**AIM OF THE EXERCISE**
Copy out the lines verbatim, starting with the line that contains "You are a GUI" and going on through the line that contains "(x=914, y=1246)", and include no other lines. Leave the pictures out of your copy.

**MATERIAL FOR THIS TASK**
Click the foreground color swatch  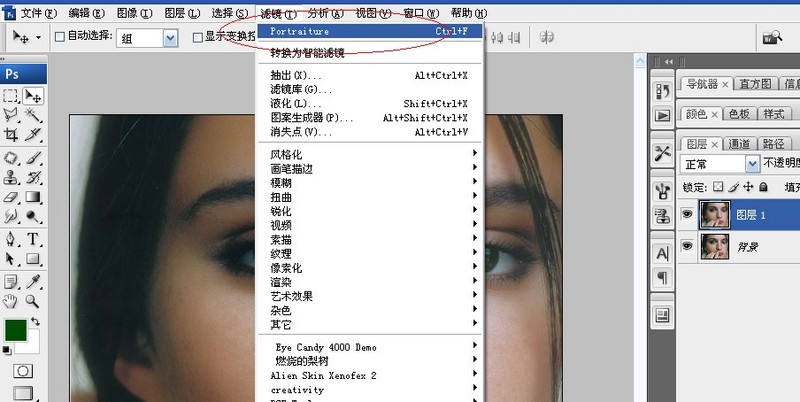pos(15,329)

--

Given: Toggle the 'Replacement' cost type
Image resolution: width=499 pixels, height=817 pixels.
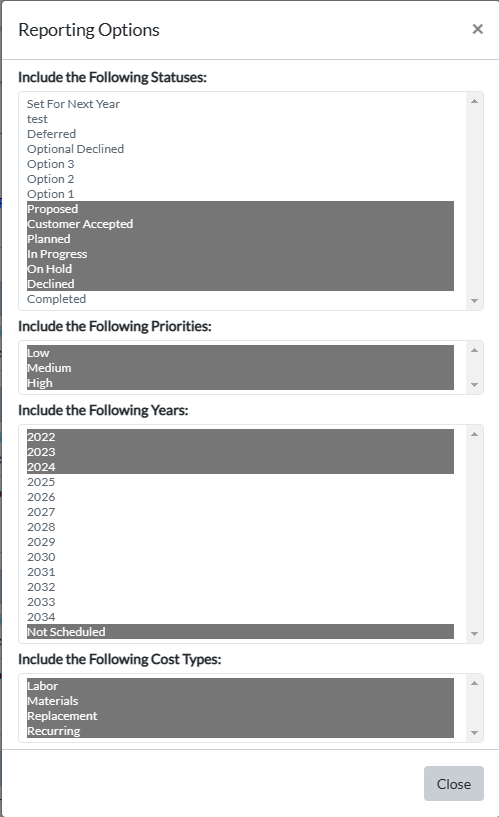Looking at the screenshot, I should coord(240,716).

...

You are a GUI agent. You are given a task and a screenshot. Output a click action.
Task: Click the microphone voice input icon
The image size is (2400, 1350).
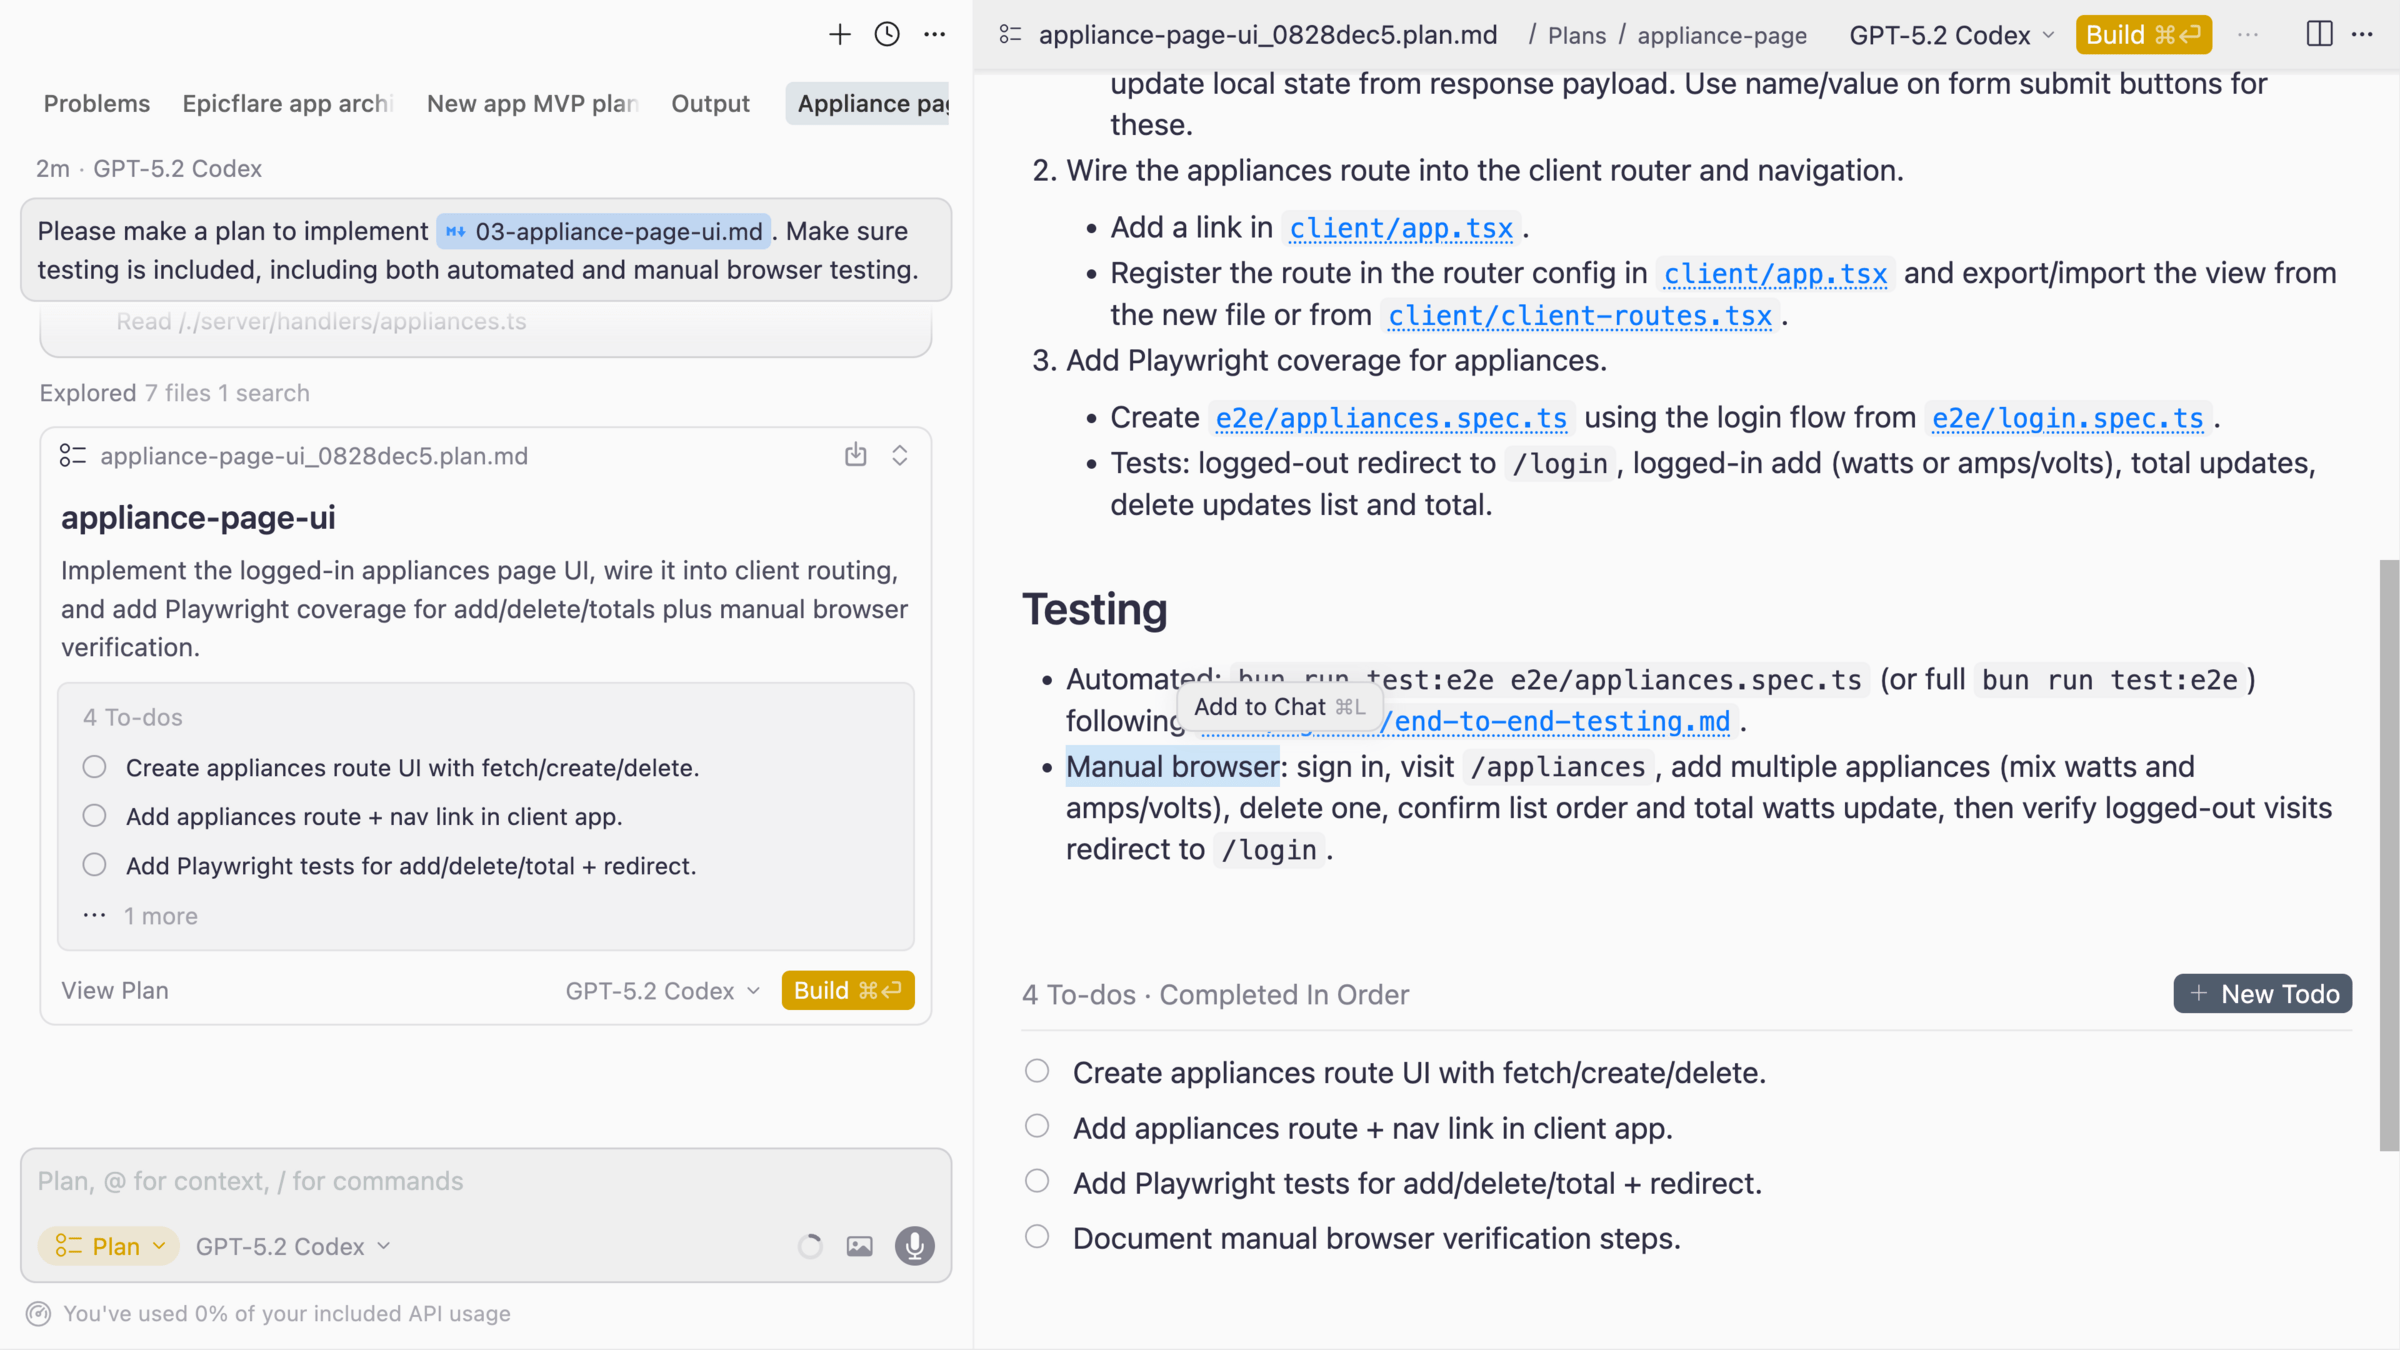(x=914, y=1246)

**IN RESPONSE**
You are a GUI agent. You are given a task and a screenshot. Output a click action.
Task: Click the microphone voice input icon
The image size is (2400, 1350).
(x=914, y=1246)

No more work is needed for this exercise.